The Dialog of Cleopatra and the Philosophers (Alchemy 11)

There were three women alchemists early on, all famous. Mary Prophetess (or Maria the Jewess, among other names) was reported to be a gifted artificer of lab equipment, among them the hot water bath, or bain marie. Theosobia received letters from her brother Zosimos (whom we will meet later) on the subject of alchemy told in obfuscating allegory. 

Here we meet Cleopatra. Not the Cleopatra of the Ptolemaic dynasty in Egypt, lover of Marc Anthony, but the alchemist Cleopatra. Again, she might not have been a real person, but a representative used in a dialog.

The dialog is with a group of sycophantic philosophers, followers of Cleopatra. It comes from F. Sherwood Taylor’s The Alchemists: Founders of Modern Chemistry (London: William Heinemann, 1951), 57–9, and is based on Berthelot’s French translation in his Collection des anciens alchimistes grecs, one of the great translation efforts of science.

Then Cleopatra said to the philosophers. “Look at the nature of plants, whence they come. For some come down from the mountains and grow out of the earth, and some grow up from the valleys and some come from the plains. But look how they develop, for it is at certain seasons and days that you must gather them, and you take them from the islands of the sea, and from the most lofty place. And look at the air which ministers to them and the nourishment circling around them, that they perish not nor die. Look at the divine water which gives them drink and the air that governs them after they have been given a body in a single being.”

Ostanes and those with him answered Cleopatra. “In thee is concealed a strange and terrible mystery. Enlighten us, casting your light upon the elements. Tell us how the highest descends to the lowest and how the lowest rises to the highest, and how that which is in the midst approaches the highest and is united to it, and what is the element which accomplishes these things. And tell us how the blessed waters visit the corpses lying in Hades fettered and afflicted in darkness and how the medicine of Life reaches them and rouses them as if wakened by their possessors from sleep; and how the new waters, both brought forth on the bier and coming after the light penetrate them at the beginning of their prostration and how a cloud supports them and how the cloud supporting the waters rises from the sea.”

And the philosophers, considering what had been revealed to them, rejoyced.

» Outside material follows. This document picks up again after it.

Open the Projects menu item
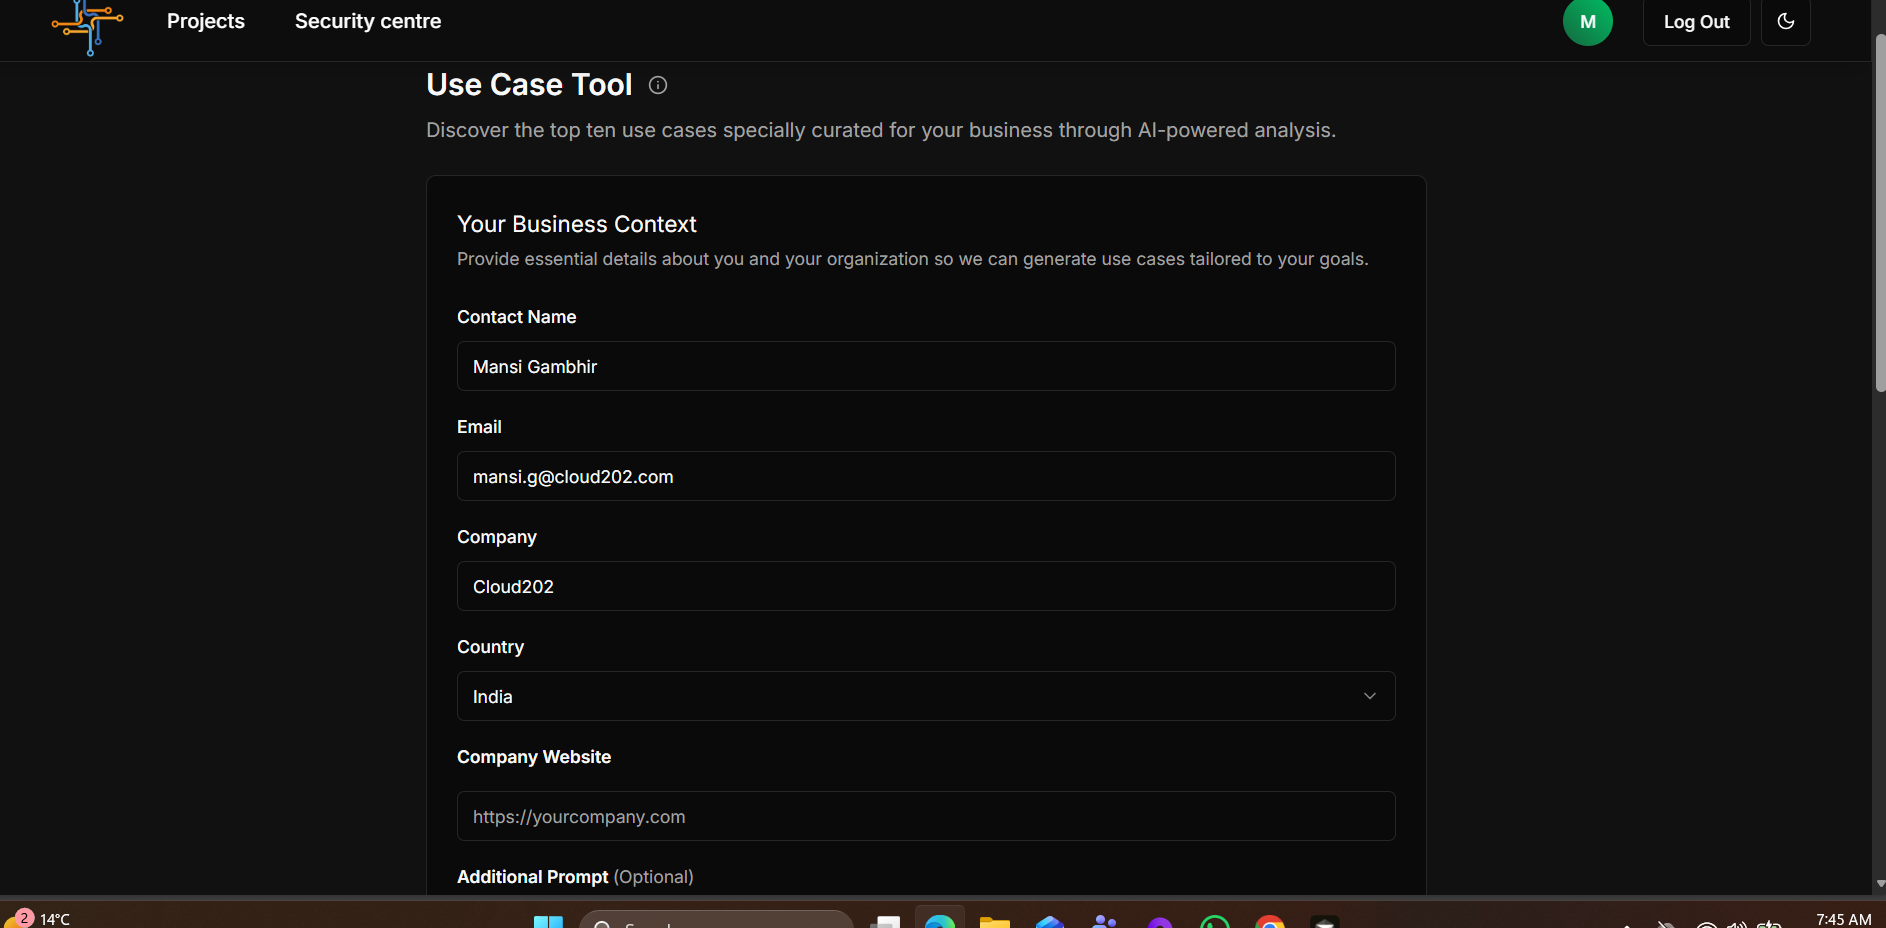Viewport: 1886px width, 928px height. tap(206, 21)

Cleopatra said to them. “The waters, when they come, awake the bodies and the spirits which are imprisoned and weak. For they again undergo oppression and are enclosed in Hades, and yet in a little while they grow and rise up and put on divers glorious colors like the flowers in springtime and the spring itself rejoices and is glad at the beauty that they wear.3 For I tell this to you who are wise: when you take plants, elements, and stones from their places, they appear to you to be mature. But they are not mature until the fire has tested them. When they are clothed in the glory from the fire and shining color thereof, then rather will appear their hidden glory, their sought-for beauty, being transformed to the divine state of fusion. For they are nourished in the fire and the embryo grows little by little nourished in its mother’s womb, and when the appointed month approaches is not restrained from issuing forth. Such is the procedure of this worthy art. The waves and surges one after another in Hades wound them in the tomb where they lie. When the tomb is opened they issue from Hades as the babe from the womb.”

The Alchemy Reader (pp. 44-45). Cambridge University Press. Kindle Edition.

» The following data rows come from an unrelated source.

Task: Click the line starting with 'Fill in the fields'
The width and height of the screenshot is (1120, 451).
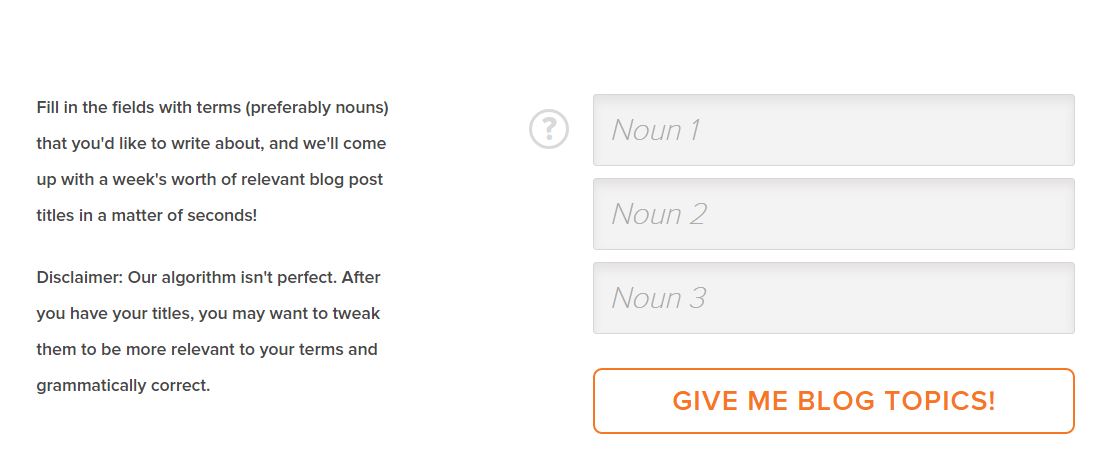Action: pyautogui.click(x=212, y=108)
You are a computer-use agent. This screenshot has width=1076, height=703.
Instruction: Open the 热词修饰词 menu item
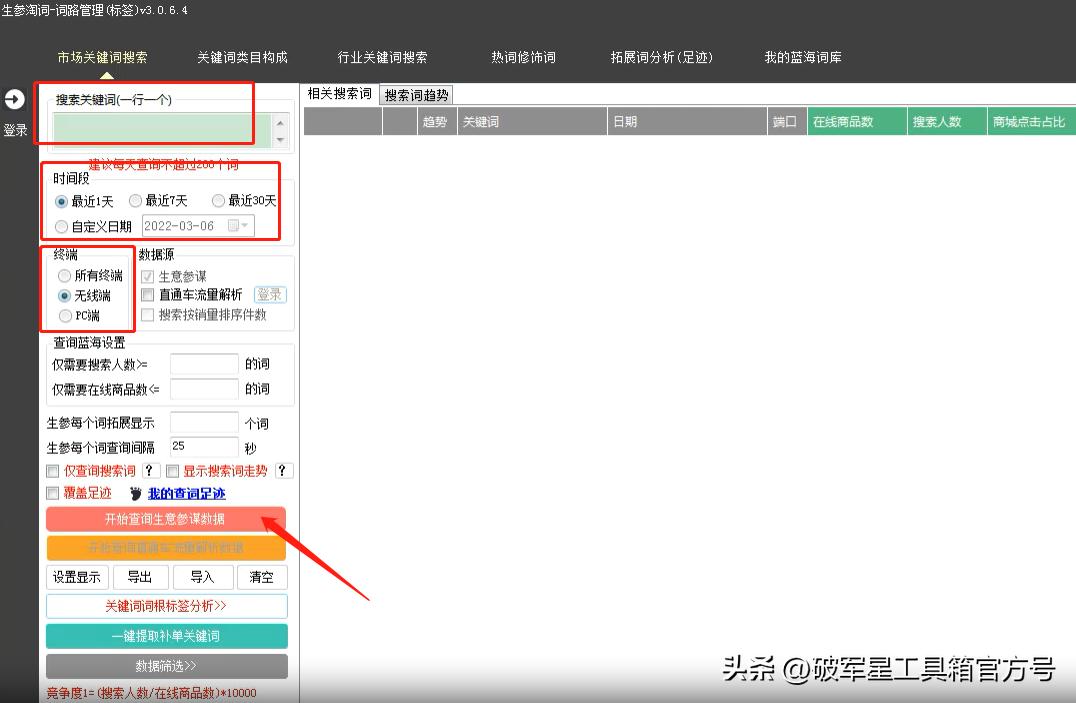(525, 58)
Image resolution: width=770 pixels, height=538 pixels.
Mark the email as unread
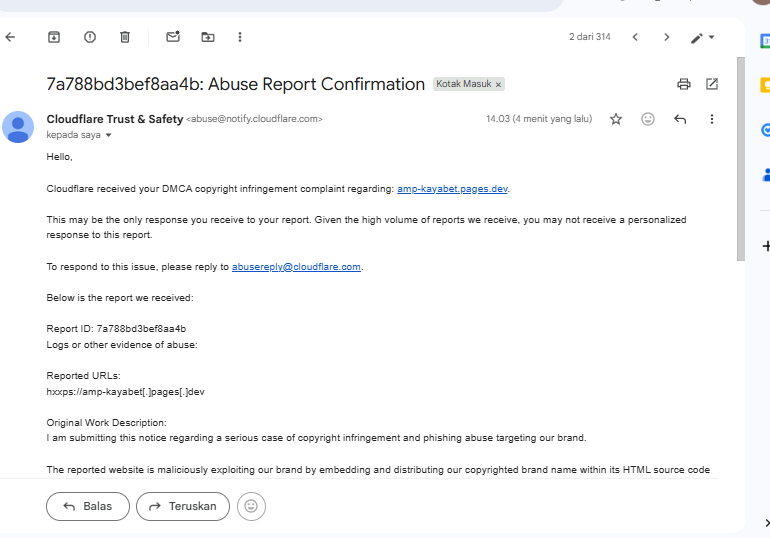[173, 37]
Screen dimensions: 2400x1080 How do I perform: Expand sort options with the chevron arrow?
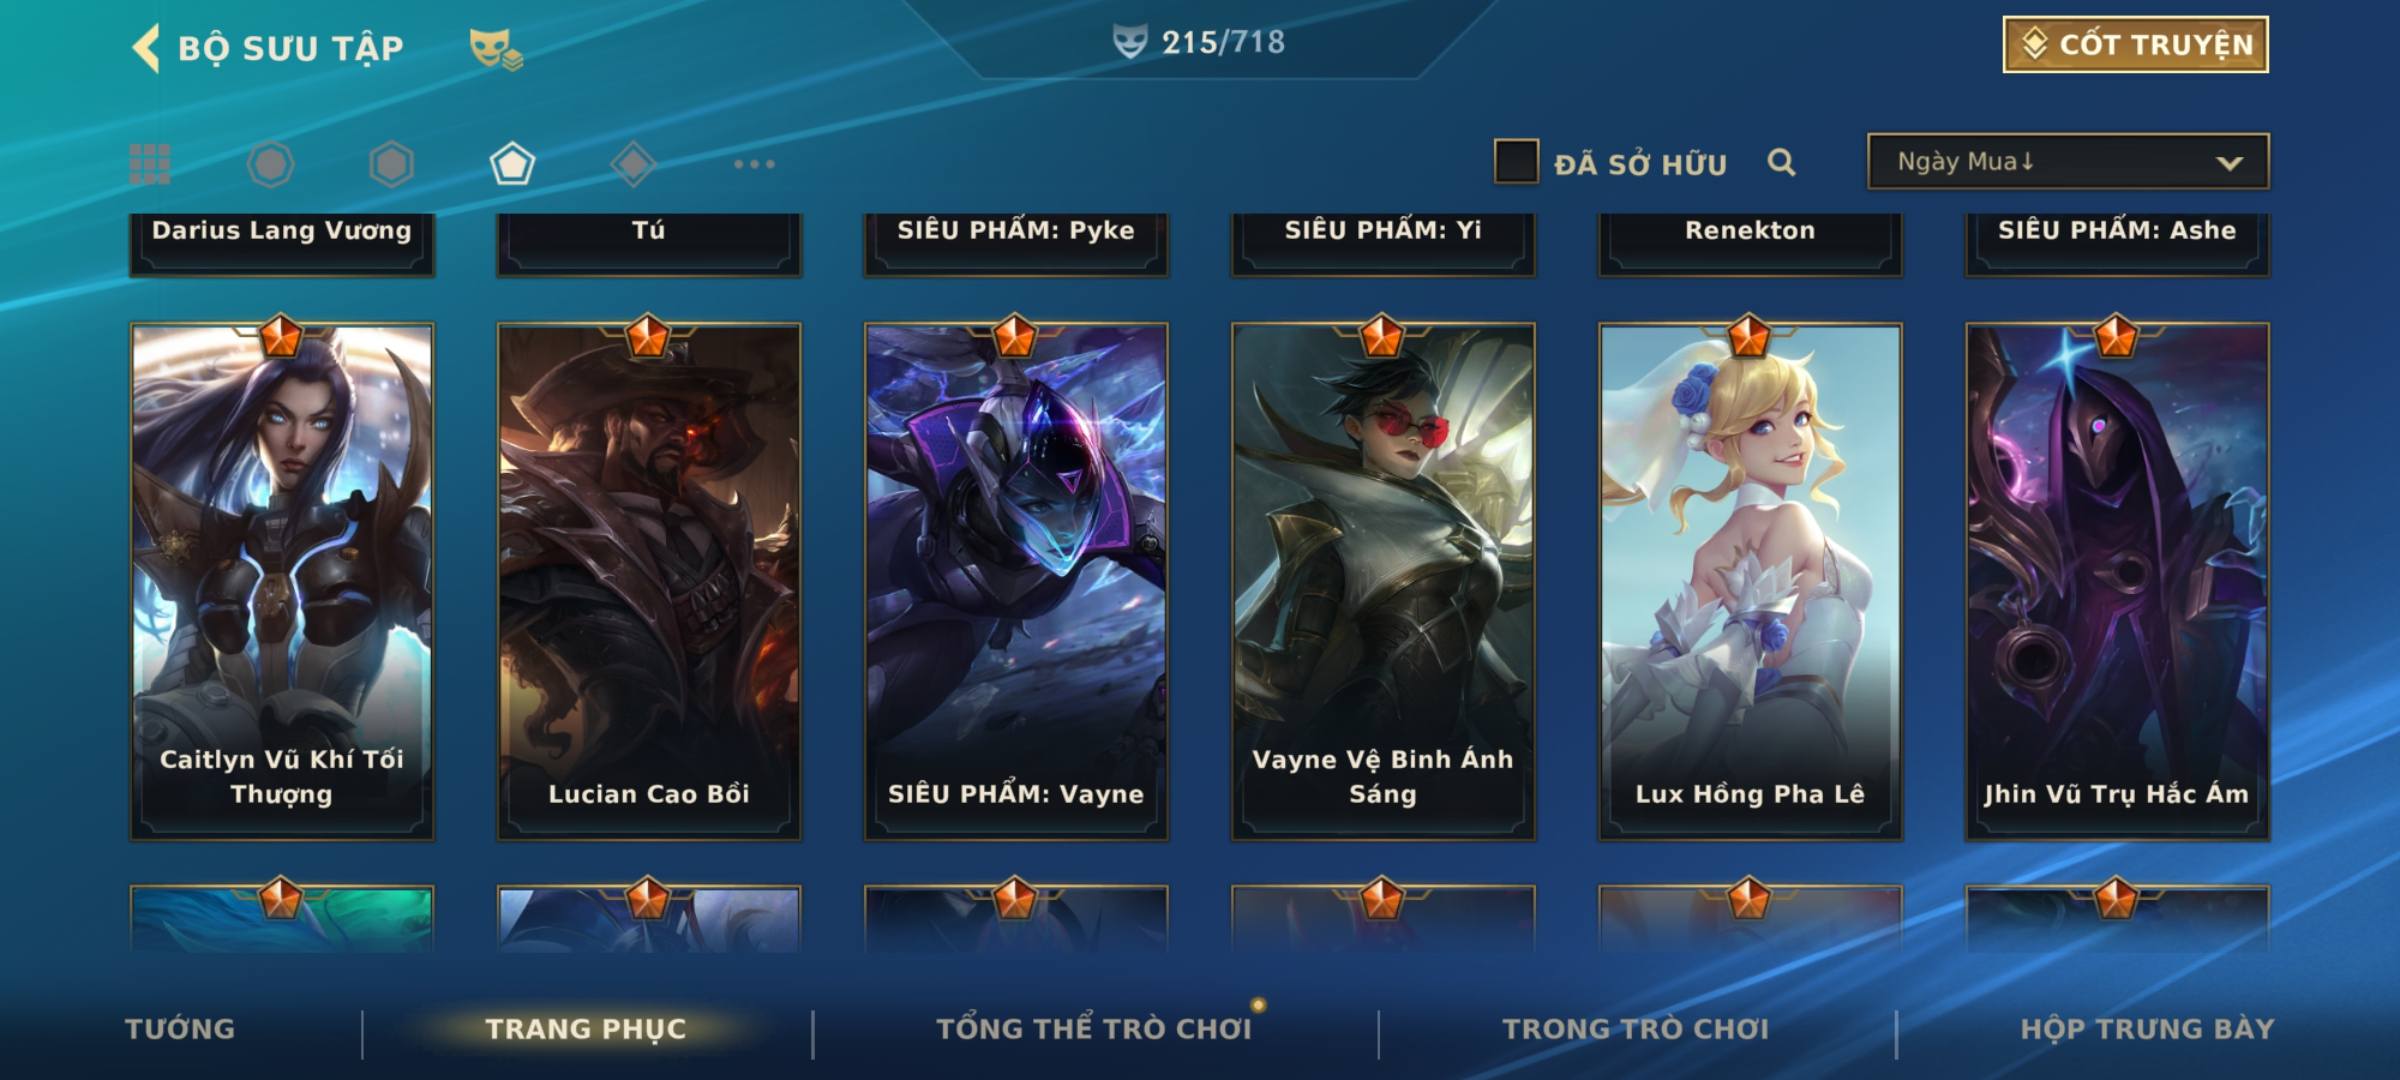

The death and resurrection motif used here are probably disguising a process which is described later by the Arabic alchemists of the spirit of a substance rising up in sublimation where it is perfected, then recombined with the "corpse" or non-sublimated substance (prima materia), so that the perfected spirit will then create a more gold-like material.

References to the womb and to birth are analogous to the creation of the philosophers stone in a flask.

References to colors will be a near-constant theme in alchemy. The changing form one color to the next was accepted as proof that the material has changed its nature and has become a different element or metal.

It surprises me how fully developed alchemy seems to be even at this very early date.